** PROVIDED MATERIAL **
:::::

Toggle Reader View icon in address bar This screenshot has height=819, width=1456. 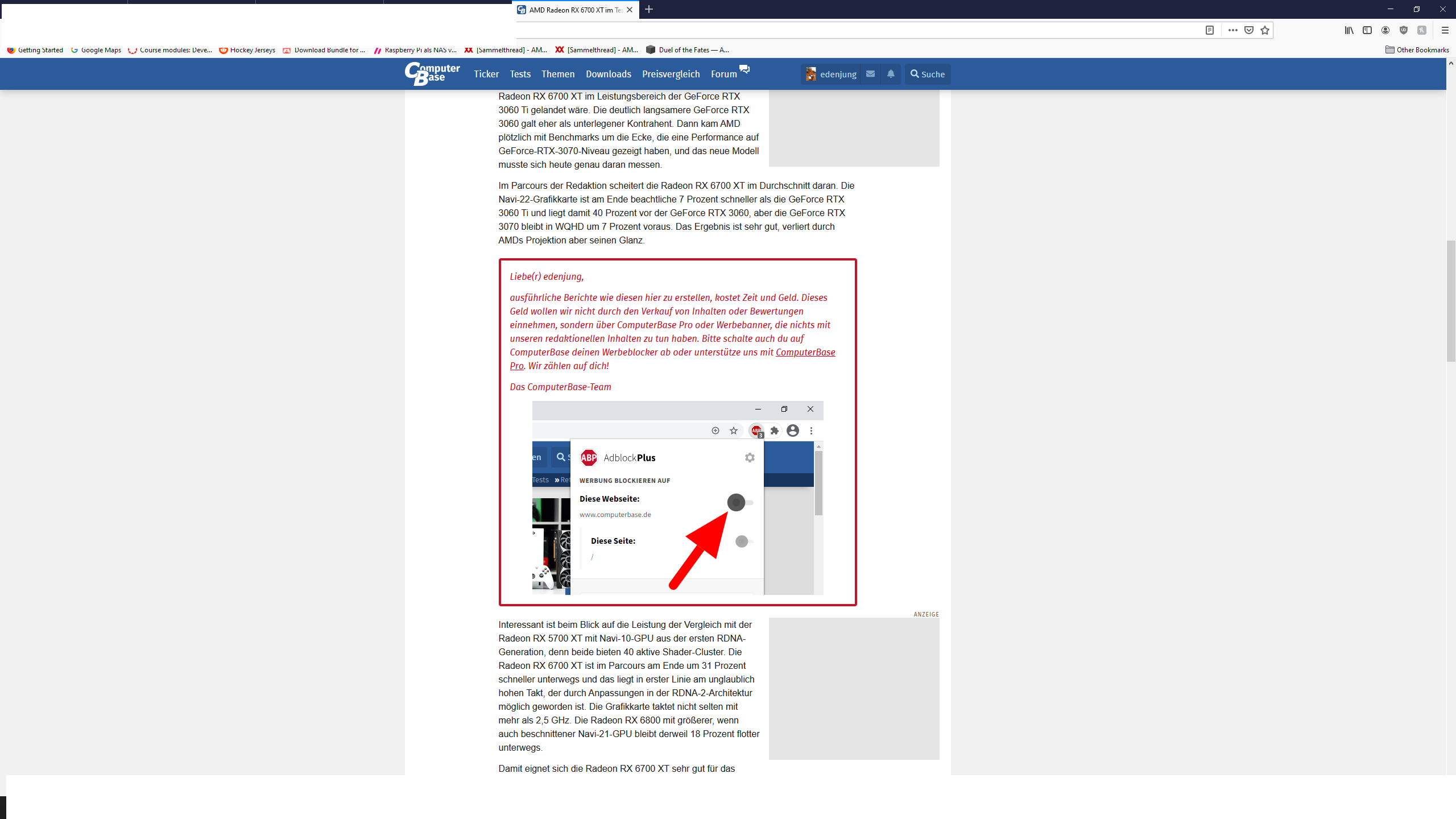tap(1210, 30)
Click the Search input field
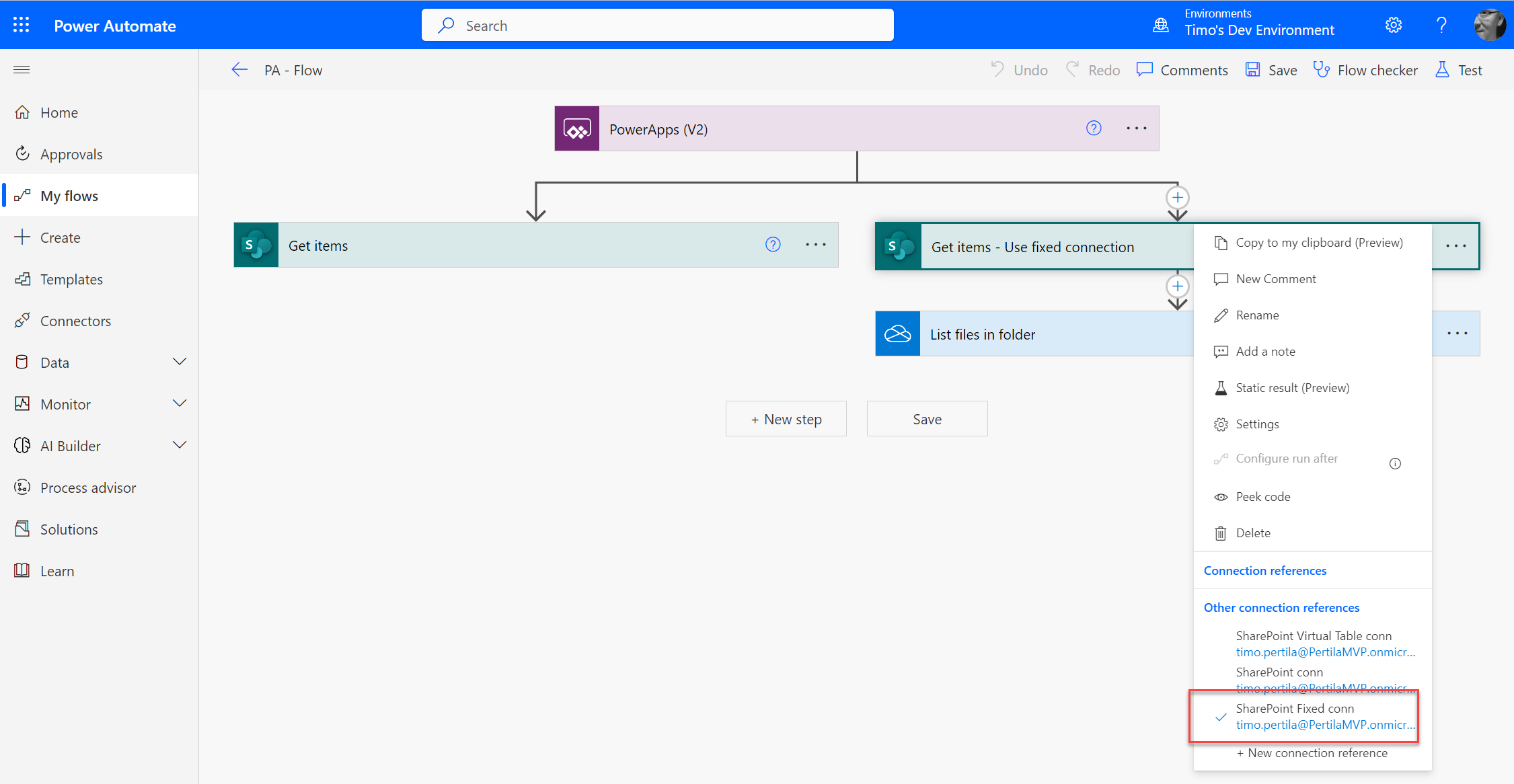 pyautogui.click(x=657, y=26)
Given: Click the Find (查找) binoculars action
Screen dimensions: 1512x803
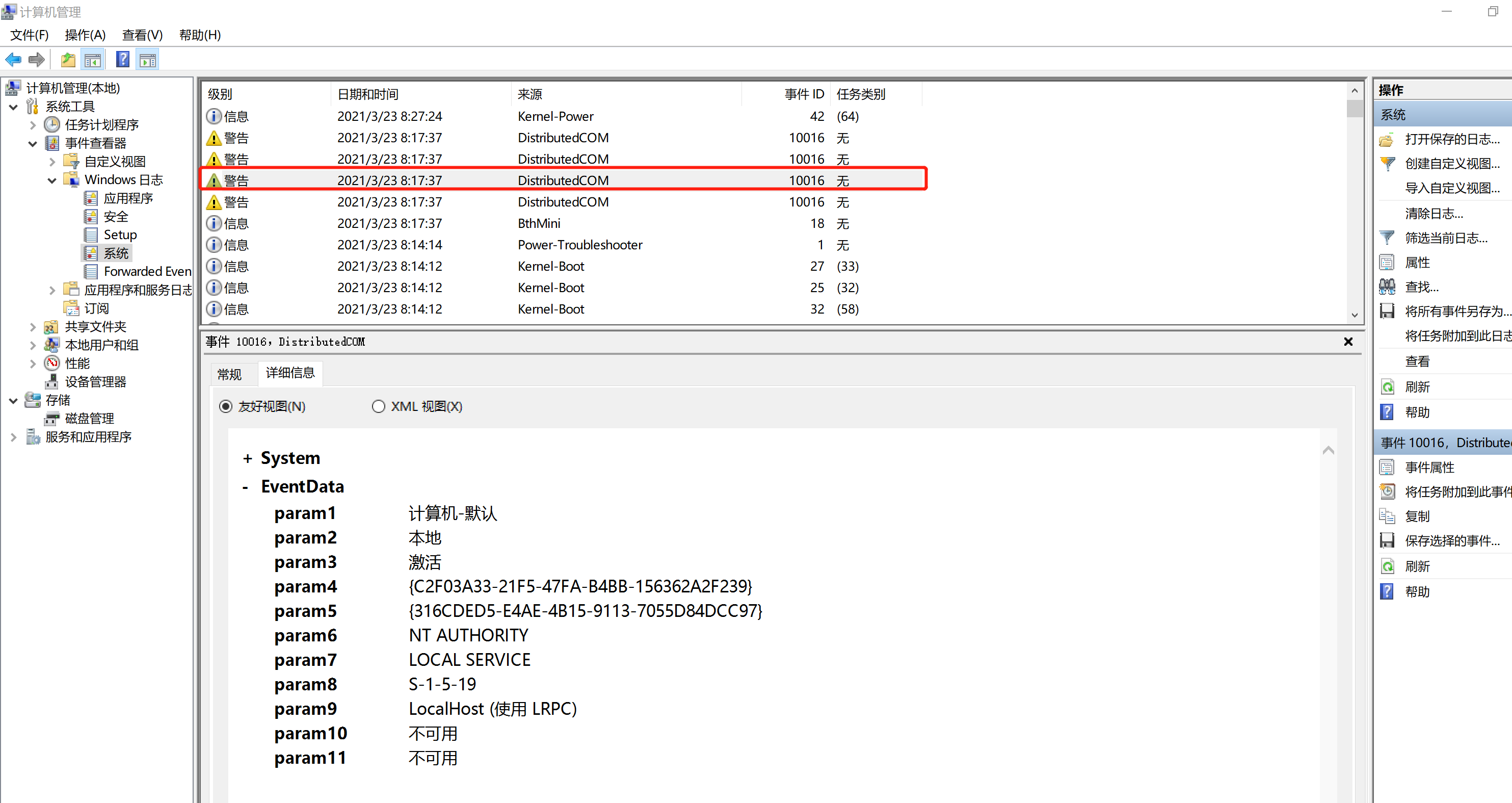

:::::

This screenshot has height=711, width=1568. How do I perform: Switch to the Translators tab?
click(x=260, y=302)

:::::

** ASSIGNMENT **
Going back to the data above, write out everything from the line with "Click the Search input field" down to the line with "Screen dimensions: 1512x803", both included, leaving every picture out.

** OUTPUT FOR THIS TASK **
Click the Search input field
 pyautogui.click(x=657, y=26)
Given: Click the Find (查找) binoculars action
Screen dimensions: 1512x803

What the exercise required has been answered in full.